Mientras en los alrededores de las ciudades
afloran enormes bolsas de pobreza o ‘villas miseria’ -en las que sus habitantes
conviven hacinados en pequeñas y precarias viviendas sin los servicios básicos
garantizados- a la vez surgen los barrios cerrados que se levantan como ‘fortalezas
medievales-postmodernas’ y que poseen
una desproporcionada extensión para la escasa cantidad de personas que las
habitan. Y que, por supuesto, lo hacen en viviendas
dotadas de todo el lujo, confort y seguridad posibles.
La
clase dominante parece buscar la forma de evitar los mismos males que ella
misma genera, y en lugar de intentar erradicarlos (algo que atentaría además
contra su propio status garantizado por la explotación continuada de los más
desfavorecidos), intenta negar los problemas aislándose en estos territorios
que emergen como islas fortificadas, en las que buscan vivir ajenos a las
supuestas amenazas y la fealdad de esa misma pobreza que es el efecto residual
de un capitalismo voraz y vampírico que alimenta a las clases altas a través
del desangrado del proletariado y los sectores más vulnerables en el plano
socio-económico.
No
es casual que dichos barrios adquieran la denominación de ‘countries’, que en
inglés significa ‘países, ya que de algún modo se constituyen como países o
‘islas’ dentro de otro país; como espacios elitistas y exclusivos que se erigen
de forma arbitraria y en los que el ingreso está vedado a todo aquél que no
cumpla con los requisitos socio-económicos para poder ser parte de ese ámbito de
congregación clasista.
Donald
Trump planea construir el ignominioso muro en la frontera con México y cabe
preguntarse cuántos muros ya conviven dentro en las grandes ciudades mexicanas,
al igual que en las de los otros lugares, muros que dividen en sus propias
tierras a ricos de pobres, explotadores de explotados, privilegiados de
excluidos… Por lo tanto, es importante luchar no sólo contra los muros que
intentan construir los líderes de los países hegemónicos, sino también contra
todo aquél muro que pretenda levantarse en el seno de nuestras propias ciudades
con el fin de segmentar los territorios de nuestras sociedades ya fragmentadas.

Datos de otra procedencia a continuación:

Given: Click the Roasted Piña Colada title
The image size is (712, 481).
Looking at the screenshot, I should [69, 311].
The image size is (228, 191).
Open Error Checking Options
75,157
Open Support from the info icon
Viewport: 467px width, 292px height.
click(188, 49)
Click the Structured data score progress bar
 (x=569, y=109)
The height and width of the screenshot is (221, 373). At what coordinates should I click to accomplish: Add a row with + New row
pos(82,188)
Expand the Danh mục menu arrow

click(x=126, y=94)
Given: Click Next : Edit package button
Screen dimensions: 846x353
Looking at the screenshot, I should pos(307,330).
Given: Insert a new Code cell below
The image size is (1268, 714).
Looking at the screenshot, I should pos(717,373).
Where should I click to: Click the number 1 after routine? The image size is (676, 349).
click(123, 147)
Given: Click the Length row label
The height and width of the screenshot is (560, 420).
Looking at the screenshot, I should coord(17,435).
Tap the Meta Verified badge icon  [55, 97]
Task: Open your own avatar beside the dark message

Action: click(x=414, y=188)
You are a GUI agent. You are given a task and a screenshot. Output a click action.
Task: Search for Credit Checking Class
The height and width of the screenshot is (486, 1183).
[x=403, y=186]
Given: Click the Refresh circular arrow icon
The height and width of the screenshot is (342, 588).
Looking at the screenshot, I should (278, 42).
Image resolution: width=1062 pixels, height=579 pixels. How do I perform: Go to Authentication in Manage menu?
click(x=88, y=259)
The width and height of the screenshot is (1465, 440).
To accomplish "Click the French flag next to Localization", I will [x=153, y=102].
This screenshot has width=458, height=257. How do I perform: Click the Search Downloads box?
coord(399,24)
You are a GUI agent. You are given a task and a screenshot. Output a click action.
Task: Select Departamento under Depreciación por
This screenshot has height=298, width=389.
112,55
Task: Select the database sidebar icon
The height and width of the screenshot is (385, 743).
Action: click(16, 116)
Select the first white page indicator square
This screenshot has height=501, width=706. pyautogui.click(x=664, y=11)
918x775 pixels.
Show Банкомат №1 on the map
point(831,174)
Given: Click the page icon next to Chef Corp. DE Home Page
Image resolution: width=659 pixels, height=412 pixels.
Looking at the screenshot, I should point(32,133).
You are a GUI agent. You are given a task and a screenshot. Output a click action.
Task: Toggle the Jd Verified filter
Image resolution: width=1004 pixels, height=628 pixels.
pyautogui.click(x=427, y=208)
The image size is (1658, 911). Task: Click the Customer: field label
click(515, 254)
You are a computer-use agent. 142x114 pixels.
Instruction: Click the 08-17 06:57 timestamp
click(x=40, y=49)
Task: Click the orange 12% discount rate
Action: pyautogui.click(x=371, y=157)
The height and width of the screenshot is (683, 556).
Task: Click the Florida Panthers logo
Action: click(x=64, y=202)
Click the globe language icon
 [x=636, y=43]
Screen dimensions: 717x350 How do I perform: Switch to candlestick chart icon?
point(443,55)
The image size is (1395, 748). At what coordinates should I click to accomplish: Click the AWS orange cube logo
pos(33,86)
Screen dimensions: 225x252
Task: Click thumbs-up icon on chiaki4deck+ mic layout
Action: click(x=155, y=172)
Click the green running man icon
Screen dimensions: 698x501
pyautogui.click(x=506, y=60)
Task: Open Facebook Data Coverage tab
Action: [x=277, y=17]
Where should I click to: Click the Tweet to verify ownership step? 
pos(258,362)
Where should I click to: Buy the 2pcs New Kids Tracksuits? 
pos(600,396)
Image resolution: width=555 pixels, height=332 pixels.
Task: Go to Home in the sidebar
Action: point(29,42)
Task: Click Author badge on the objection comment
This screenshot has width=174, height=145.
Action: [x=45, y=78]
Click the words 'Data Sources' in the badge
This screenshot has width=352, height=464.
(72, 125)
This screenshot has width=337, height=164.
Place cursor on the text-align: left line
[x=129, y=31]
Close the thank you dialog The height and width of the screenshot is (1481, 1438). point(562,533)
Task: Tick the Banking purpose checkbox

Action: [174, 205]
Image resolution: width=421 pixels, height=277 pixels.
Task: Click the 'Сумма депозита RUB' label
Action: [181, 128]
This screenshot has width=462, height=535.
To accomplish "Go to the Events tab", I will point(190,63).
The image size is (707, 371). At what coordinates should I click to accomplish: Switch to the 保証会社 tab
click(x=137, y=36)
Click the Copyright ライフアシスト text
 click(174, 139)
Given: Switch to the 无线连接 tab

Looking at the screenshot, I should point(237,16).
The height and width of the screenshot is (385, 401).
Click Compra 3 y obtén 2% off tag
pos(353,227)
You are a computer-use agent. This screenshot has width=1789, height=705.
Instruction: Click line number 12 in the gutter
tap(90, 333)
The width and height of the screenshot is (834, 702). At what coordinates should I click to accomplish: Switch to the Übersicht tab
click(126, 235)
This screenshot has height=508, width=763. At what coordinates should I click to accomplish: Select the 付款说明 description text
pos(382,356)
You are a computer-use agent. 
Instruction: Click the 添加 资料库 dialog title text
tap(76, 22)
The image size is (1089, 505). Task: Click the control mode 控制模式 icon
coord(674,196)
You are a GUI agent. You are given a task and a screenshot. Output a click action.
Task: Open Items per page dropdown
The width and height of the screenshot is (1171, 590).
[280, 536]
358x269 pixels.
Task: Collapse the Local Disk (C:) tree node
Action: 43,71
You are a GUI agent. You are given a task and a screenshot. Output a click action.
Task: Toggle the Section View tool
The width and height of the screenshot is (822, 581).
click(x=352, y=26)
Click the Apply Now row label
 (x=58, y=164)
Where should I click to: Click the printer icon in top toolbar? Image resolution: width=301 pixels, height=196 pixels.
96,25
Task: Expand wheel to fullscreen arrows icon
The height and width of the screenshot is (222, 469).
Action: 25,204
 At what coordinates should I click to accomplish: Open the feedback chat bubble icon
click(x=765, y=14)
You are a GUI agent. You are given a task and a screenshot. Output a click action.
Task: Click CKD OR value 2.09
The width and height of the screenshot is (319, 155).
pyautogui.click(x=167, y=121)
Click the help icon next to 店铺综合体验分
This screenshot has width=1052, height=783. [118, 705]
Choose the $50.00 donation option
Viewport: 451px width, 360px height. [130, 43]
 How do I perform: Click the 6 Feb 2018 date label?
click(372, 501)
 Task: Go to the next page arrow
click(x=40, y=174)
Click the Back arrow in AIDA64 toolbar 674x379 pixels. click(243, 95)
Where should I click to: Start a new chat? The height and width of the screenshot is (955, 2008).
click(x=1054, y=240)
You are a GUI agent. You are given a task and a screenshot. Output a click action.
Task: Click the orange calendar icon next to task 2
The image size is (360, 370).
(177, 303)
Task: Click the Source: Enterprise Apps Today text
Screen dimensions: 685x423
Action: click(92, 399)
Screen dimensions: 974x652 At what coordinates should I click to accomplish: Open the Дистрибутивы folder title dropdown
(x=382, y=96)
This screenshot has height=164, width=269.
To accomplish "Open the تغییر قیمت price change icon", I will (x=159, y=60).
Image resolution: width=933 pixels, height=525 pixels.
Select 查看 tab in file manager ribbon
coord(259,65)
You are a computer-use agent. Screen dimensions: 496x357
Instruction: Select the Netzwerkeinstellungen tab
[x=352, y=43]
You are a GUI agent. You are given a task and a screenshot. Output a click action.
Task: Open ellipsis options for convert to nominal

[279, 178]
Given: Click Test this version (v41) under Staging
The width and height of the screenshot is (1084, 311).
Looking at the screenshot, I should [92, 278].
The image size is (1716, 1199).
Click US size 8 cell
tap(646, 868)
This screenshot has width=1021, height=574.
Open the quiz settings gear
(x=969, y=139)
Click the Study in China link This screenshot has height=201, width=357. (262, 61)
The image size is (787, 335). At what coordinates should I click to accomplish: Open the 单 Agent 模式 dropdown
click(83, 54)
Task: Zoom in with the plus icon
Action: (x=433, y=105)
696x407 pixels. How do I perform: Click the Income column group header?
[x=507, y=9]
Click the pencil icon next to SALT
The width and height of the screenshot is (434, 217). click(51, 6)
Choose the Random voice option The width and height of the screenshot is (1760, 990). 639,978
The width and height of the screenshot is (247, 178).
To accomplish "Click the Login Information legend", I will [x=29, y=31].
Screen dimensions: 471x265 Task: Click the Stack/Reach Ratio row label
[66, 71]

Divisiones que parecen naturalizadas a
pesar de la evidente desigualdad que representan y en la que se sustentan. Esas
fronteras simbólicas que separan a una clase de otra terminan materializándose
a través de estos paredones que aíslan a un sector social de otro y refuerzan
el carácter reaccionario y excluyente del capitalismo.
En
lo que respecta a la comunidad LGTBIQ latinoamericana, en términos de
territorialidad, ésta también está atravesada por profundas diferencias,
establecidas según la clase social o la procedencia y la raza. Es común que en
estos casos los desplazamientos de las regiones más pobres hacia los grandes
centros urbanos se den por una búsqueda no solo de mejores condiciones
económicas, sino también de un ambiente más tolerante e inclusivo hacia la
diversidad sexual. Pero muchas veces la compleja inserción en el mercado
laboral y los altos costos de vida terminan empujando a muchas de estas
personas a vivir en condiciones precarias en barriadas donde reinan la miseria
y la violencia. Esta situación lleva, por ejemplo, a que muchos emigren a
México DF, Buenos Aires o San Pablo para encontrar una vida mejor pero terminen
luego viviendo en una marginalidad quizás aún mayor a la que sufrían
previamente. Así se genera entonces también una fuerte división hacia dentro de
la propia comunidad LGTBIQ, que queda segmentada por rígidas barreras de
carácter socio-económico que insertan y priorizan socialmente a unos mientras
recluyen e invisibilizan a otros.
La
lucha por la eliminación de los muros o fronteras debe ser también la lucha por
la erradicación del dominio de una clase por sobre otra y de algunos países por
sobre otros, ese es el horizonte de la utopía a la que debemos intentar
acercarnos cada vez más, que los muros reales no nos eviten entonces ver la
descomunal pared-muro que se ha
levantado y se sigue agrandando para dividir y someter a la humanidad, ese mamotreto
gigante que nos impide visibilizar un futuro más prometedor para todos/as y que
debe derrumbarse totalmente y de una buena vez por todas: El capitalismo.